En dépit des avertissements d’Israël, l’Espagne, l’Irlande et la Norvège ont décidé de reconnaître l’État palestinien, une démarche conjointe qui suscite des réactions vives.

Mercredi 22 mai, les gouvernements d’Espagne, d’Irlande et de Norvège ont annoncé leur décision de reconnaître un État palestinien. Cette déclaration conjointe intervient après la visite du Premier ministre espagnol, Pedro Sánchez, à Oslo et Dublin en avril, où les trois chefs de gouvernement ont exprimé leur volonté de reconnaître la Palestine « en étroite coordination », selon Jonas Gahr Støre, le dirigeant norvégien.

« Aujourd’hui, l’Irlande, la Norvège et l’Espagne annoncent que nous reconnaissons l’État de Palestine », a déclaré Simon Harris, le Premier ministre irlandais, qualifiant ce jour d' »historique et important pour l’Irlande et pour la Palestine ». Jonas Gahr Støre a précisé que cette reconnaissance deviendra effective le 28 mai et a lancé un « appel fort » à d’autres pays pour qu’ils emboîtent le pas. Selon l’Autorité palestinienne, 142 des 193 États membres de l’ONU reconnaissent désormais l’État palestinien.

Le Premier ministre espagnol, Pedro Sánchez, a justifié cette décision en accusant Benyamin Nétanyahou de mettre « en danger » la solution à deux États avec sa politique de « douleur et de destruction » à Gaza.

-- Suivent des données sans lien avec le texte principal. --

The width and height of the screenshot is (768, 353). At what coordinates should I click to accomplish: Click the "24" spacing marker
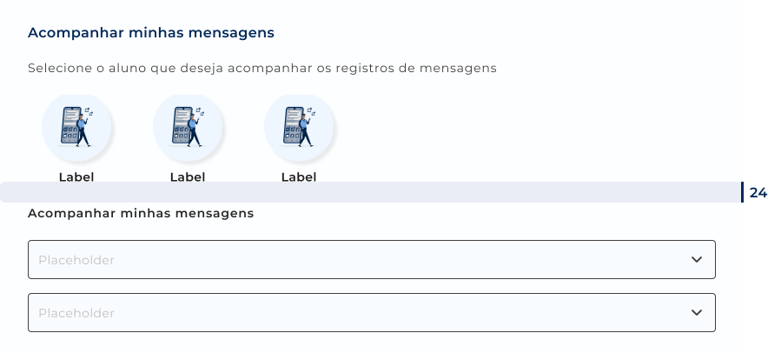pyautogui.click(x=758, y=192)
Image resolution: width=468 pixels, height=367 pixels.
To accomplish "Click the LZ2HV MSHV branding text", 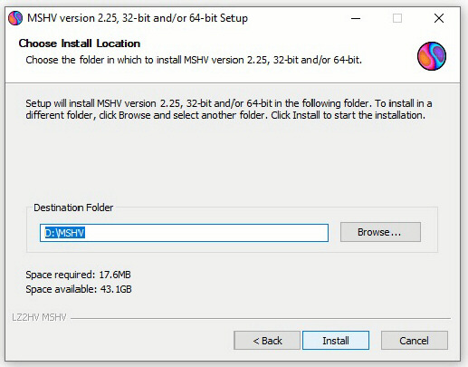I will point(39,317).
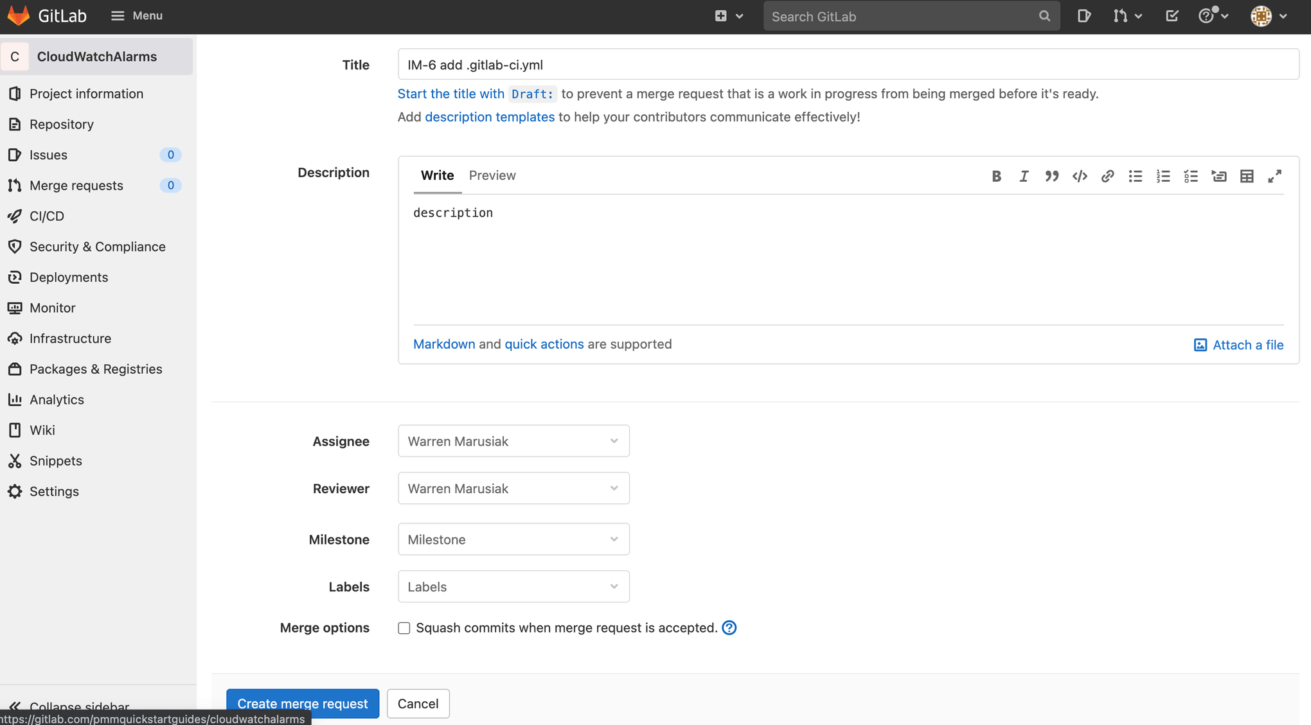Click the Insert link icon

[1107, 177]
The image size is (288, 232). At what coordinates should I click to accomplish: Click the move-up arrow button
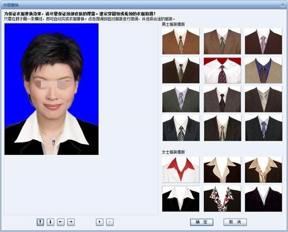(x=40, y=222)
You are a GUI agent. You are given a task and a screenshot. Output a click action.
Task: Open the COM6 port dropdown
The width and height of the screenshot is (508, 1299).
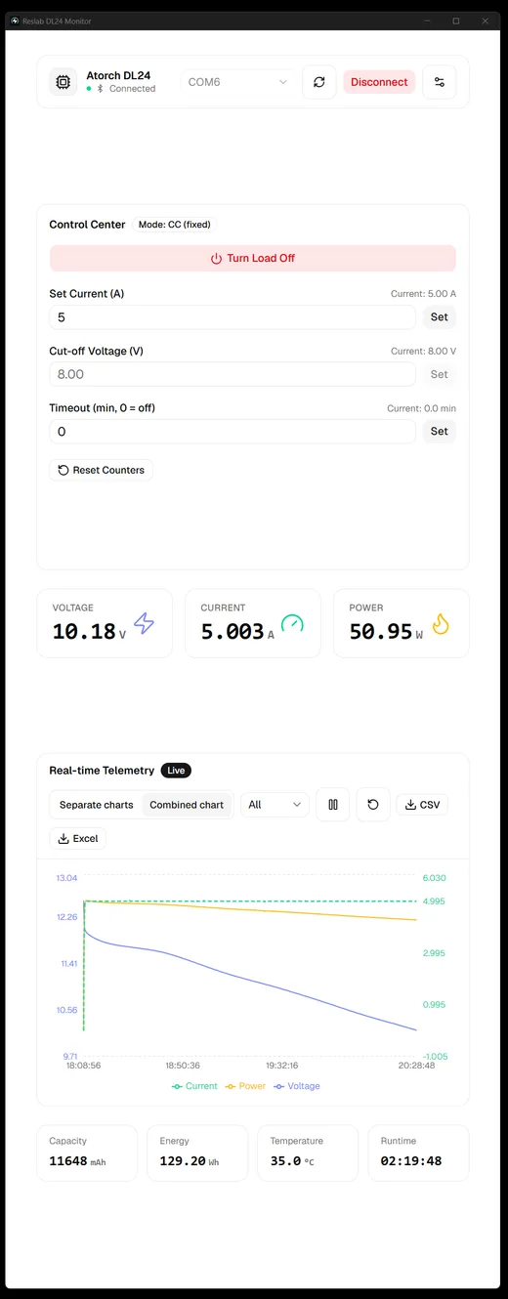pyautogui.click(x=238, y=82)
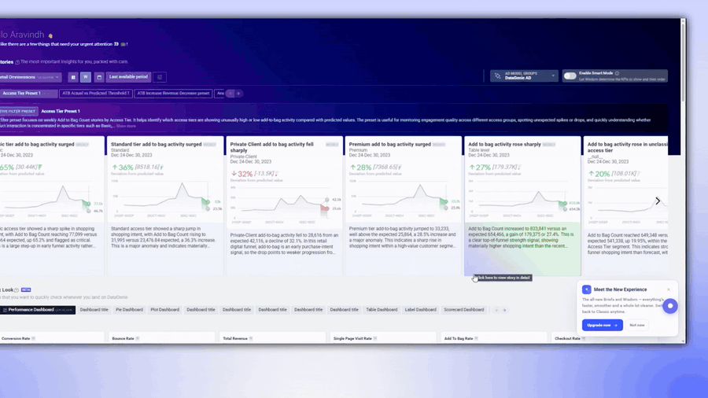Dismiss with the Not now button

pyautogui.click(x=637, y=325)
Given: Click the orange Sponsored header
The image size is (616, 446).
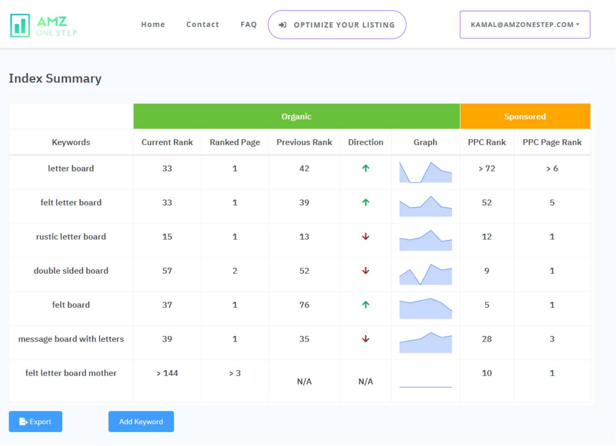Looking at the screenshot, I should [525, 116].
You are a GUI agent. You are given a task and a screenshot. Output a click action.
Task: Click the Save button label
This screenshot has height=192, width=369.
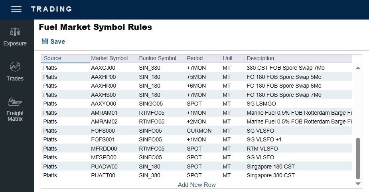pyautogui.click(x=57, y=41)
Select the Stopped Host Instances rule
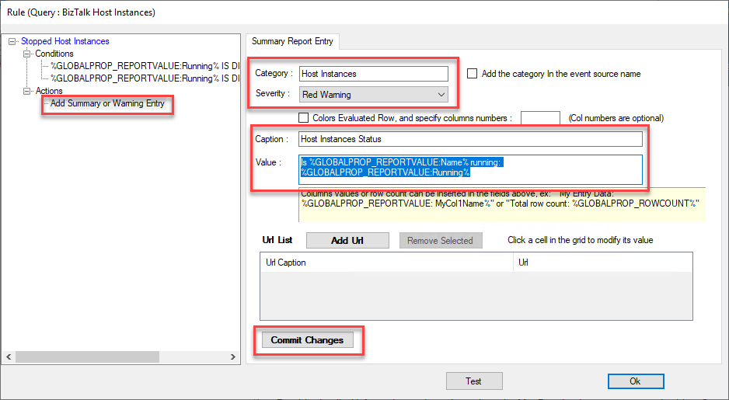This screenshot has width=729, height=400. coord(65,41)
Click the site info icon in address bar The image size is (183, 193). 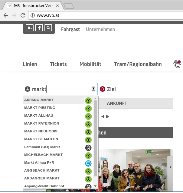pyautogui.click(x=33, y=15)

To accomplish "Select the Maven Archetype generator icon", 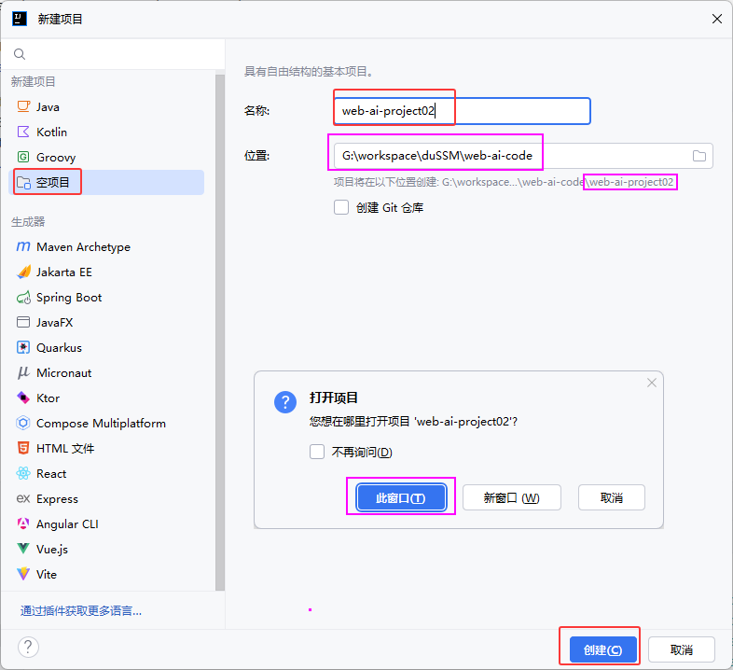I will click(23, 247).
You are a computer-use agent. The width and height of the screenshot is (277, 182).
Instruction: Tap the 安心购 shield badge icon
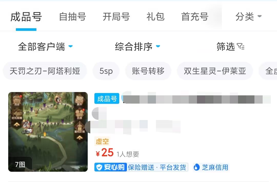pos(99,167)
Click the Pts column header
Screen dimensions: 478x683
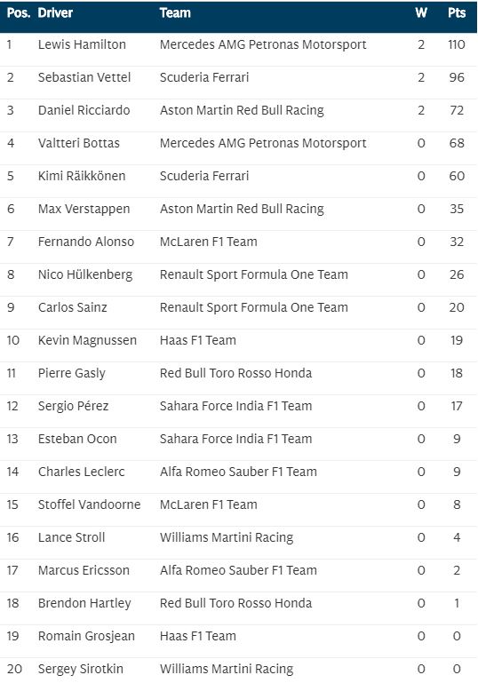[456, 13]
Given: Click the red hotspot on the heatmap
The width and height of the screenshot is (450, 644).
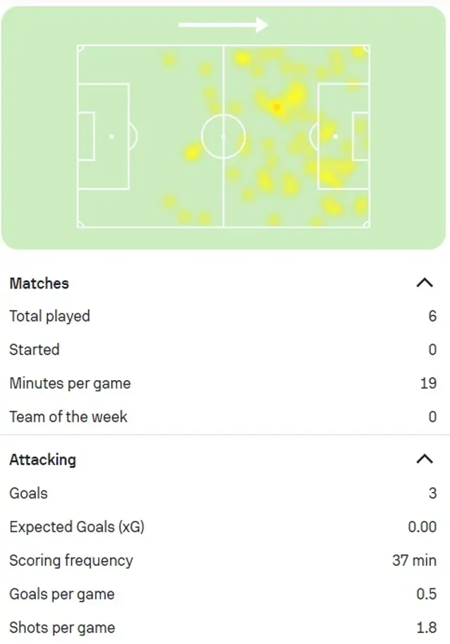Looking at the screenshot, I should click(276, 107).
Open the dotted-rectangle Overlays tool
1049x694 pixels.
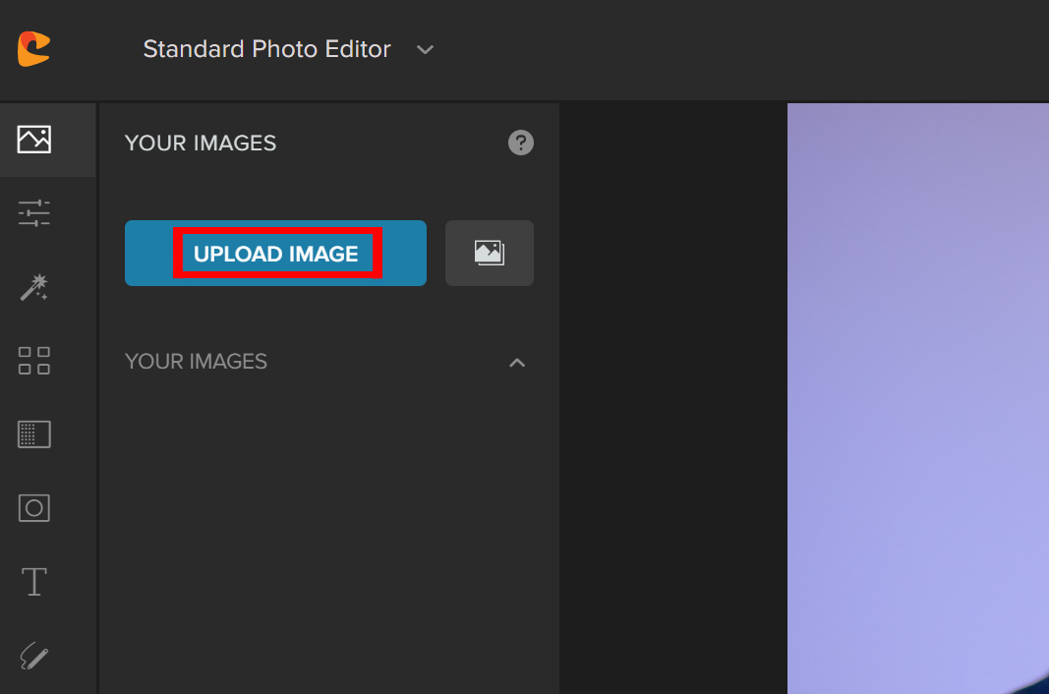tap(34, 434)
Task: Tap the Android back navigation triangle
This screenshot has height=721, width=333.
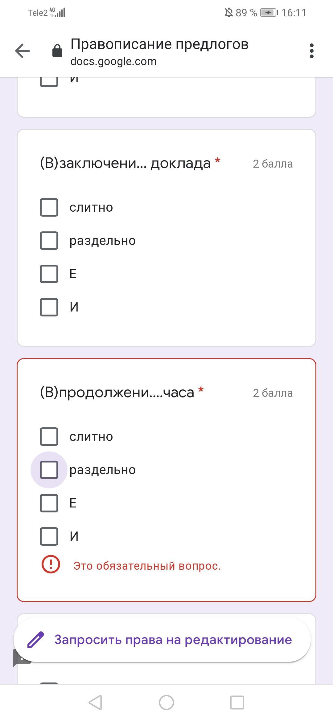Action: 95,703
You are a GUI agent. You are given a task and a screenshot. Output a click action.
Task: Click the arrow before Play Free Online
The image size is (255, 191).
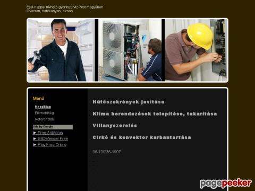(x=35, y=145)
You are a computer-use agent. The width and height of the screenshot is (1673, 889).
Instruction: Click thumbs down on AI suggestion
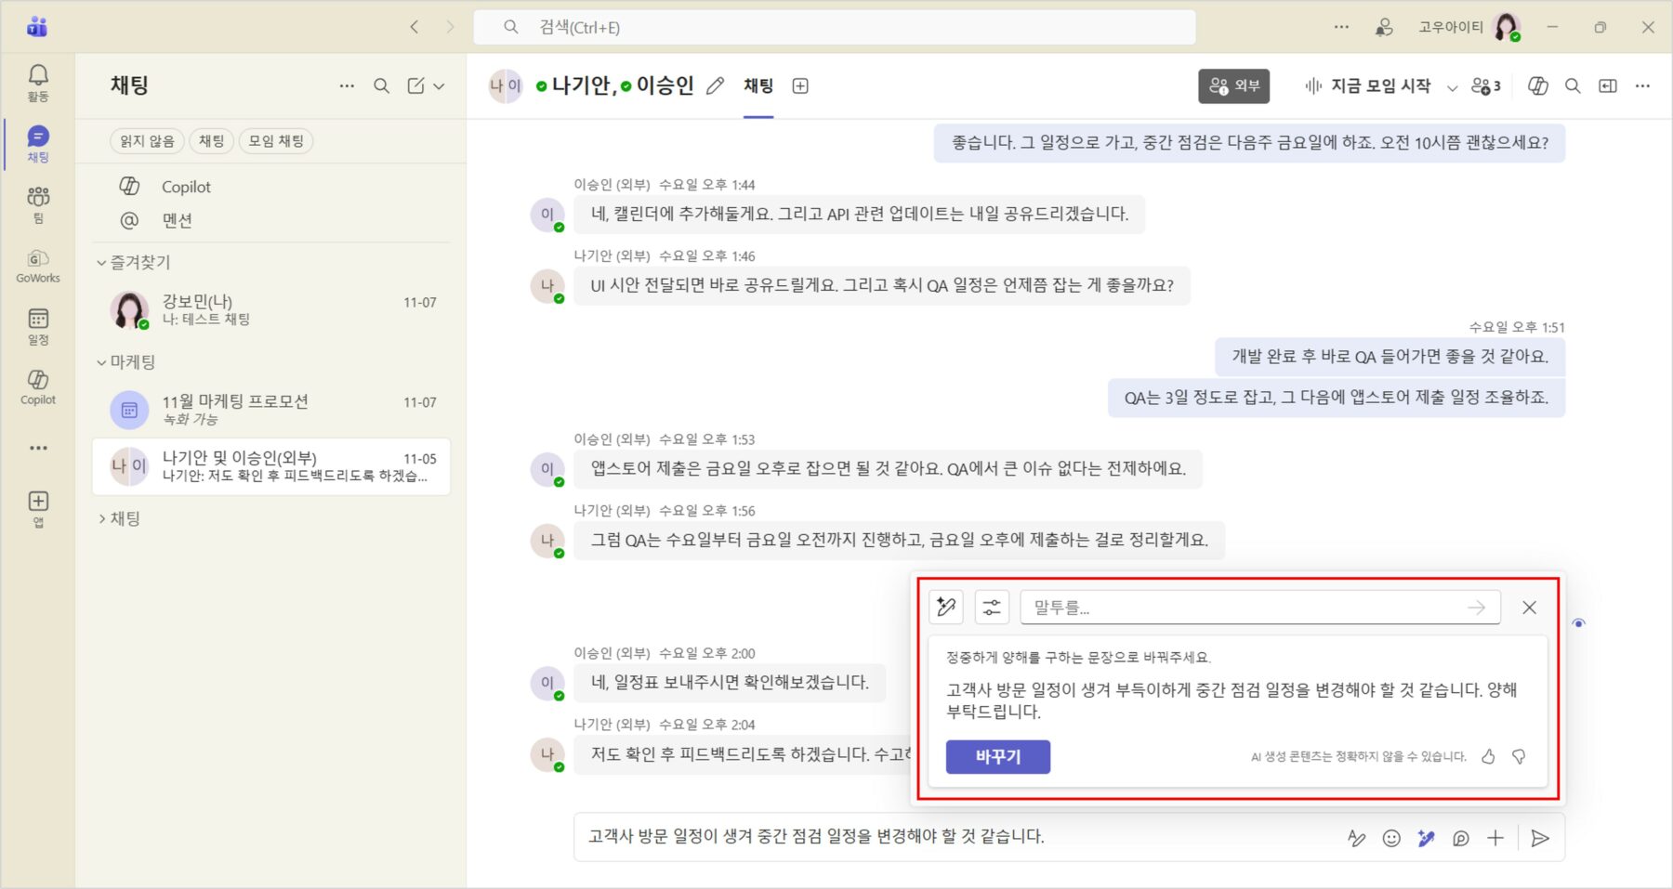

En réponse, le ministère israélien des Affaires étrangères, dirigé par Israël Katz, a annoncé le rappel « pour consultations » de ses ambassadeurs en Irlande et en Norvège. « Aujourd’hui, j’envoie un message clair à l’Irlande et à la Norvège : Israël ne restera pas silencieux sur cette question », a déclaré Katz. Il a dénoncé cette reconnaissance comme un message selon lequel « le terrorisme paie », accusant ces pays de récompenser le Hamas et l’Iran après les attaques contre les Juifs le 7 octobre.

Katz a qualifié cette démarche de « tordue », affirmant qu’elle portait « atteinte au droit d’Israël à l’autodéfense » et constituait une « injustice envers la mémoire des victimes du 7 octobre ».